## Your assignment
Every entry must be copied word for word.

-------- Data records --------

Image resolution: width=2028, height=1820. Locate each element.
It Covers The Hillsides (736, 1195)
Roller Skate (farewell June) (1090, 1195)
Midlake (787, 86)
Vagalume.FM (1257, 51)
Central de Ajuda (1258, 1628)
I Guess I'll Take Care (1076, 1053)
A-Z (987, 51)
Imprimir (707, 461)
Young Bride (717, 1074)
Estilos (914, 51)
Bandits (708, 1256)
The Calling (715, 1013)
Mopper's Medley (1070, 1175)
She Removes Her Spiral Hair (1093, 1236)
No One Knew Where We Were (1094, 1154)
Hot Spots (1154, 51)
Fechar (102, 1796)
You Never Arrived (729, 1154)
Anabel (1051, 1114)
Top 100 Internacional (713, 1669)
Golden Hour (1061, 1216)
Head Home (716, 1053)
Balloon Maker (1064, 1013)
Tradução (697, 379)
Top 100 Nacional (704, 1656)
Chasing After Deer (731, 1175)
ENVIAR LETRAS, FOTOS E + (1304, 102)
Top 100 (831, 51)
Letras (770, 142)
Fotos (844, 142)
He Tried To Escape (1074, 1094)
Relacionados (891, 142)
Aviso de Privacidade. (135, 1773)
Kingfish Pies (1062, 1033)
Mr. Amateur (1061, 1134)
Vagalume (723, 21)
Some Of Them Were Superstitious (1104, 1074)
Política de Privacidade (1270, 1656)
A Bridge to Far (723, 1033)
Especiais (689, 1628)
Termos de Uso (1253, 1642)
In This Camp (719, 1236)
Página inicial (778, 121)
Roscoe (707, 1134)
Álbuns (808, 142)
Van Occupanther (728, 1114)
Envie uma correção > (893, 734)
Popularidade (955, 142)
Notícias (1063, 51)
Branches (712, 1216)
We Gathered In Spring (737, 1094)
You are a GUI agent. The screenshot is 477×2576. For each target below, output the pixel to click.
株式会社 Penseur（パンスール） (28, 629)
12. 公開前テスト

--------

## Solution to the exercise
Image resolution: width=2028, height=1820. Locate each element.
It Covers The Hillsides (736, 1195)
Roller Skate (farewell June) (1090, 1195)
Midlake (787, 86)
Vagalume.FM (1257, 51)
Central de Ajuda (1258, 1628)
I Guess I'll Take Care (1076, 1053)
A-Z (987, 51)
Imprimir (707, 461)
Young Bride (717, 1074)
Estilos (914, 51)
Bandits (708, 1256)
The Calling (715, 1013)
Mopper's Medley (1070, 1175)
She Removes Her Spiral Hair (1093, 1236)
No One Knew Where We Were (1094, 1154)
Hot Spots (1154, 51)
Fechar (102, 1796)
You Never Arrived (729, 1154)
Anabel (1051, 1114)
Top 100 Internacional (713, 1669)
Golden Hour (1061, 1216)
Head Home (716, 1053)
Balloon Maker (1064, 1013)
Tradução (697, 379)
Top 100 Nacional (704, 1656)
Chasing After Deer (731, 1175)
ENVIAR LETRAS, FOTOS E + (1304, 102)
Top 100 (831, 51)
Letras (770, 142)
Fotos (844, 142)
He Tried To Escape (1074, 1094)
Relacionados (891, 142)
Aviso de Privacidade. (135, 1773)
Kingfish Pies (1062, 1033)
Mr. Amateur (1061, 1134)
Vagalume (723, 21)
Some Of Them Were Superstitious (1104, 1074)
Política de Privacidade (1270, 1656)
A Bridge to Far (723, 1033)
Especiais (689, 1628)
Termos de Uso (1253, 1642)
In This Camp (719, 1236)
Página inicial (778, 121)
Roscoe (707, 1134)
Álbuns (808, 142)
Van Occupanther (728, 1114)
Envie uma correção > (893, 734)
Popularidade (955, 142)
Notícias (1063, 51)
Branches (712, 1216)
We Gathered In Spring (737, 1094)
You are a GUI agent. The screenshot is 477×2576. For each target below, output the pixel to click.
株式会社 Penseur（パンスール） (28, 629)
12. 公開前テスト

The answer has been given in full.